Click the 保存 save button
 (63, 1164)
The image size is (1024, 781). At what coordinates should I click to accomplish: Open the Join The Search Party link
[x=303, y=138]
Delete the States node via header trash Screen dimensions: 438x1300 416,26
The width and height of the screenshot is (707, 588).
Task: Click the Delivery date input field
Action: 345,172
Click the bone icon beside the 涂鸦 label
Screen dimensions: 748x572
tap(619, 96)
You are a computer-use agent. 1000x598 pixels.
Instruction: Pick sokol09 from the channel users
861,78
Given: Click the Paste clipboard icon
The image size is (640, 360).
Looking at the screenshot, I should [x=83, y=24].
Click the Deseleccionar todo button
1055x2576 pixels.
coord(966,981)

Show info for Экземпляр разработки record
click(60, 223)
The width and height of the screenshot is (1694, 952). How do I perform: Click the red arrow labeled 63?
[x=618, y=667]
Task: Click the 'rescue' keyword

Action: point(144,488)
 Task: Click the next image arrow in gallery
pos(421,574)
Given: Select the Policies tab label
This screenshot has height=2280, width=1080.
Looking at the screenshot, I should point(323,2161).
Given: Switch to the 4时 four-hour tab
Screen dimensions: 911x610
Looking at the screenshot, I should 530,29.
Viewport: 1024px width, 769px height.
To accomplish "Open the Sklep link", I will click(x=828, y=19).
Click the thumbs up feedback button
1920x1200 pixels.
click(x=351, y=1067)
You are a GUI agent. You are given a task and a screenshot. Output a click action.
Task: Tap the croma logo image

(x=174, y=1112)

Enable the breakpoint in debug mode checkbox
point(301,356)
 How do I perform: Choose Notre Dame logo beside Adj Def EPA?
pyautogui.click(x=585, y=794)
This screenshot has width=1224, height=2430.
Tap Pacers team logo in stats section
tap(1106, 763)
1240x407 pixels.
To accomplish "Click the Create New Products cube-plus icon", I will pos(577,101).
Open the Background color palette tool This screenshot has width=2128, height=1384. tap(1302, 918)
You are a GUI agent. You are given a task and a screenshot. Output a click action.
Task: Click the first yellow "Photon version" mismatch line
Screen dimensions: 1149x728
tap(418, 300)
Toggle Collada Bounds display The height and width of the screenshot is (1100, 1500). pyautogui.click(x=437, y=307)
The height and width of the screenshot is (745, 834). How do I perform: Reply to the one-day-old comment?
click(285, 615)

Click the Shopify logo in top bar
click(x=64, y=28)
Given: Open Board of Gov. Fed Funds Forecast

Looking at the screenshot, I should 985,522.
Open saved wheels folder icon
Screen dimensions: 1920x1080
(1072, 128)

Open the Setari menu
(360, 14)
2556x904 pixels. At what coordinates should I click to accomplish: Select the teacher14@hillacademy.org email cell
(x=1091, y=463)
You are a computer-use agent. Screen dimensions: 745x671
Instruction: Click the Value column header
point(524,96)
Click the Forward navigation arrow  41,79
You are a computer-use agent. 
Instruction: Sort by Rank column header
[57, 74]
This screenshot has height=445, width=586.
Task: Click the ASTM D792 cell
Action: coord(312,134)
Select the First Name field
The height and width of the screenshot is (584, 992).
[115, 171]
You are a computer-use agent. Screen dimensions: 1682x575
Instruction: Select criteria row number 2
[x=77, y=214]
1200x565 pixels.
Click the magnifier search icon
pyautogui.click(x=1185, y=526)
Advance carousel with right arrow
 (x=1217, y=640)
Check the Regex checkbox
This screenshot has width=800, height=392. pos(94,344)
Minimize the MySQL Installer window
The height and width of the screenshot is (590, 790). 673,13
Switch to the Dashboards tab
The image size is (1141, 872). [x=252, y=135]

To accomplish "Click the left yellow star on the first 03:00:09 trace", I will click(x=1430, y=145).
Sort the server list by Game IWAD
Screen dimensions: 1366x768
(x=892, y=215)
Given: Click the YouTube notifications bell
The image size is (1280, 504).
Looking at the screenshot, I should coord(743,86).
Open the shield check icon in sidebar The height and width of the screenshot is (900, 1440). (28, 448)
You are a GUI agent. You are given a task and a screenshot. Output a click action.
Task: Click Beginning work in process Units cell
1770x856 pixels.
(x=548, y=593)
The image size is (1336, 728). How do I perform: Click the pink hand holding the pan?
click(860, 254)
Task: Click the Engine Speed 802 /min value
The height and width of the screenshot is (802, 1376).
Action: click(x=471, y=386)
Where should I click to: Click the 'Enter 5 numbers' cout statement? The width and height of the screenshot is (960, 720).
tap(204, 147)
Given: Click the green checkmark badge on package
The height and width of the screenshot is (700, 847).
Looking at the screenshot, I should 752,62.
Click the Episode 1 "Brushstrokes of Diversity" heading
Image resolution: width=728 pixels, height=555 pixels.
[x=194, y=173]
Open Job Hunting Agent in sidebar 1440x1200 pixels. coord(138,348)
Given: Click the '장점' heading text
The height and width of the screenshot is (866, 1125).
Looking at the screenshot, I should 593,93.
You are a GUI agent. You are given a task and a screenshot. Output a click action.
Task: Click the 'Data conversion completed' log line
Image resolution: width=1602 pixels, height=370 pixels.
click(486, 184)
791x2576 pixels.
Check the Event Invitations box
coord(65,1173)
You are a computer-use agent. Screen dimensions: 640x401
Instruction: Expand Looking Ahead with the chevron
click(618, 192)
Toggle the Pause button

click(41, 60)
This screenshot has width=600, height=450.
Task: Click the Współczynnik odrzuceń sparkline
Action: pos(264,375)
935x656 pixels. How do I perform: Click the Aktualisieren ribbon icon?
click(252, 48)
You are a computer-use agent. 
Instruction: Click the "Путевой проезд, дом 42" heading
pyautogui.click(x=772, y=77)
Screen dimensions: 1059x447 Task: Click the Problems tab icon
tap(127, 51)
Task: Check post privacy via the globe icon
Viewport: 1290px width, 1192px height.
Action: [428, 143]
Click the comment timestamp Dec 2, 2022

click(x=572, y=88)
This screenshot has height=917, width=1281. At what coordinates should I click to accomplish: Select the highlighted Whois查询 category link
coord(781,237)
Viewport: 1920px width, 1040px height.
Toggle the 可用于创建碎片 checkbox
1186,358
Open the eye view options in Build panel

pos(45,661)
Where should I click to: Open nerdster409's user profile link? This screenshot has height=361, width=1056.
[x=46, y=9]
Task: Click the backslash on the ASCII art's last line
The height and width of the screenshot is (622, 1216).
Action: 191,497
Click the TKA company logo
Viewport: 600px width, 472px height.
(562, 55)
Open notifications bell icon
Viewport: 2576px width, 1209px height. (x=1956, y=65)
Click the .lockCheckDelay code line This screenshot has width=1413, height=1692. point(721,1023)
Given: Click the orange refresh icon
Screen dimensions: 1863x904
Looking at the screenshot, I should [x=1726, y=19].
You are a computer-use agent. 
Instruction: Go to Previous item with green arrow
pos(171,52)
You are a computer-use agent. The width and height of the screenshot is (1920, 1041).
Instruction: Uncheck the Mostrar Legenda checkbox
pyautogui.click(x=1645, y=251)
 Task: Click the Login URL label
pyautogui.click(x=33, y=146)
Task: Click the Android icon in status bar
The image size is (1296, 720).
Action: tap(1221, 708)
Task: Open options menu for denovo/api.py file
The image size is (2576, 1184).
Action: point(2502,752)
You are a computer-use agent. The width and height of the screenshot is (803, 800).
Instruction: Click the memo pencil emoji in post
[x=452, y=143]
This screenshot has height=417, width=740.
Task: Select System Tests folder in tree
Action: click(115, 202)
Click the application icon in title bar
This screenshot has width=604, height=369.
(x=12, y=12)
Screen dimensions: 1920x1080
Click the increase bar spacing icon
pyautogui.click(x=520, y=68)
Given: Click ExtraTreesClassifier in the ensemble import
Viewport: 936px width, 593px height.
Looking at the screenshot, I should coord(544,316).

(Goal): Turn the records from the line with "935x656 pixels. How" up to and including the line with "coord(781,237)" into a JSON list of strings, one string per line, leaving out blank lines.

(Solved problem):
[
  "935x656 pixels. How do I perform: Click the Aktualisieren ribbon icon?",
  "click(252, 48)",
  "You are a computer-use agent. ",
  "Instruction: Click the \"Путевой проезд, дом 42\" heading",
  "pyautogui.click(x=772, y=77)",
  "Screen dimensions: 1059x447 Task: Click the Problems tab icon",
  "tap(127, 51)",
  "Task: Check post privacy via the globe icon",
  "Viewport: 1290px width, 1192px height.",
  "Action: [428, 143]",
  "Click the comment timestamp Dec 2, 2022",
  "click(x=572, y=88)",
  "This screenshot has height=917, width=1281. At what coordinates should I click to accomplish: Select the highlighted Whois查询 category link",
  "coord(781,237)"
]